▶ DATA SHOWN

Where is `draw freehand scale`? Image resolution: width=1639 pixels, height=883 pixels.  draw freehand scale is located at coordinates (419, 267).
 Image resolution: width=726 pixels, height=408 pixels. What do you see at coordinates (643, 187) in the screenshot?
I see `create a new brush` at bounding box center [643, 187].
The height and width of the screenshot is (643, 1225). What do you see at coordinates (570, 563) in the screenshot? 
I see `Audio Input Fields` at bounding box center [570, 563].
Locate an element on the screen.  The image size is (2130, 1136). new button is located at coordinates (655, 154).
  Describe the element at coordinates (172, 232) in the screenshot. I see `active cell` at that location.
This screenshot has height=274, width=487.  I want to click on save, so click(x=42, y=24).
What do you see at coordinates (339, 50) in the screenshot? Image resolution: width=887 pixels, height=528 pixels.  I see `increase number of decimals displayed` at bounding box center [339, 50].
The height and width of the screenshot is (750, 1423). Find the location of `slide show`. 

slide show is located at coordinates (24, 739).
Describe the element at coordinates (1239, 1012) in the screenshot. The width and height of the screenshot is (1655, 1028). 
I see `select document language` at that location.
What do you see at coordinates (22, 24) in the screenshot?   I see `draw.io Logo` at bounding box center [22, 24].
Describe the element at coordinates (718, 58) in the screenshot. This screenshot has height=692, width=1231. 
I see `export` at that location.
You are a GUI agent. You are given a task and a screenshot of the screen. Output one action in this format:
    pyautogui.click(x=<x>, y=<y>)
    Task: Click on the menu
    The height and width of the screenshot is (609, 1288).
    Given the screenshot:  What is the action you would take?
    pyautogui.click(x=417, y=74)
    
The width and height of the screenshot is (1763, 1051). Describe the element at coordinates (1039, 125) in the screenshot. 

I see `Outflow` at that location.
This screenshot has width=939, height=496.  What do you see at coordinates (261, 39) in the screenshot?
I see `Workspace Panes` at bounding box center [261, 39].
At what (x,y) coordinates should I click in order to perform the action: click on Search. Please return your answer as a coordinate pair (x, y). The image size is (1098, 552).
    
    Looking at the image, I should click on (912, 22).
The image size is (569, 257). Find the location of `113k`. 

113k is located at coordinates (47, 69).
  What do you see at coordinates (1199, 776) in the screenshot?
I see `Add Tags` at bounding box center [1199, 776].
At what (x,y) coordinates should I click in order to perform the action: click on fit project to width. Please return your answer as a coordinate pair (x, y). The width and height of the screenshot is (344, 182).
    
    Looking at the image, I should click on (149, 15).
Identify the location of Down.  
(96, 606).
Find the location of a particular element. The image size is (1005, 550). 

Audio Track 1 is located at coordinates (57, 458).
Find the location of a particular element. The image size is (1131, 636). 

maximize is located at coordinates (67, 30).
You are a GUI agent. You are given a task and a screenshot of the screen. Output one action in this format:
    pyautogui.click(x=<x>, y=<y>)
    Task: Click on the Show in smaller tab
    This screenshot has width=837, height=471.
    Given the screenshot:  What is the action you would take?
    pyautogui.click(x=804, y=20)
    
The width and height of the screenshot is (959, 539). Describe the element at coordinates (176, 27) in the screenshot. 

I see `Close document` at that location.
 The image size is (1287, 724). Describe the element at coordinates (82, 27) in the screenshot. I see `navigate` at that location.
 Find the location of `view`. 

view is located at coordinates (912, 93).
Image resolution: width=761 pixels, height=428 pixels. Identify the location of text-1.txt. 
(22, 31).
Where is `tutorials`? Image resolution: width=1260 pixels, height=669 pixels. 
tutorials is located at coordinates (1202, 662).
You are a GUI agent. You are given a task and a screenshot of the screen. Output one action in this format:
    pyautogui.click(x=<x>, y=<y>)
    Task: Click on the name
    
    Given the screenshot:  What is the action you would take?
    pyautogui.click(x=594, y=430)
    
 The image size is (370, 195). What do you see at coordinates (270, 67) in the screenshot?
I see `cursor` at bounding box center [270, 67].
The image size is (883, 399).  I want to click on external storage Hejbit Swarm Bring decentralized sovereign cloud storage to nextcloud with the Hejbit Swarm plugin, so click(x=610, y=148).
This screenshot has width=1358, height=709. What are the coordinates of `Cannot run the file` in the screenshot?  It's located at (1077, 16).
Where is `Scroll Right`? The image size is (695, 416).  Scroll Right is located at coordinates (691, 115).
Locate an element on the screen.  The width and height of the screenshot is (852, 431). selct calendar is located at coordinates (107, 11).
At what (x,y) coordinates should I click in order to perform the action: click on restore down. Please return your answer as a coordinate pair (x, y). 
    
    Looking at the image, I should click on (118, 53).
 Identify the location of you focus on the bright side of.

▶ PROBLEM TO SOLVE
Can you update everything from the line containing "This screenshot has width=1358, height=709." down to the end of the items, swapping "restore down" for "minimize window" and leaving all else unchanged, and give back only those lines?

▶ ANSWER TO THIS EXERCISE
This screenshot has width=1358, height=709. What are the coordinates of `Cannot run the file` in the screenshot?  It's located at (1077, 16).
Where is `Scroll Right`? The image size is (695, 416).  Scroll Right is located at coordinates (691, 115).
Locate an element on the screen.  The width and height of the screenshot is (852, 431). selct calendar is located at coordinates (107, 11).
At what (x,y) coordinates should I click in order to perform the action: click on minimize window. Please return your answer as a coordinate pair (x, y). 
    
    Looking at the image, I should click on (118, 53).
 Identify the location of you focus on the bright side of.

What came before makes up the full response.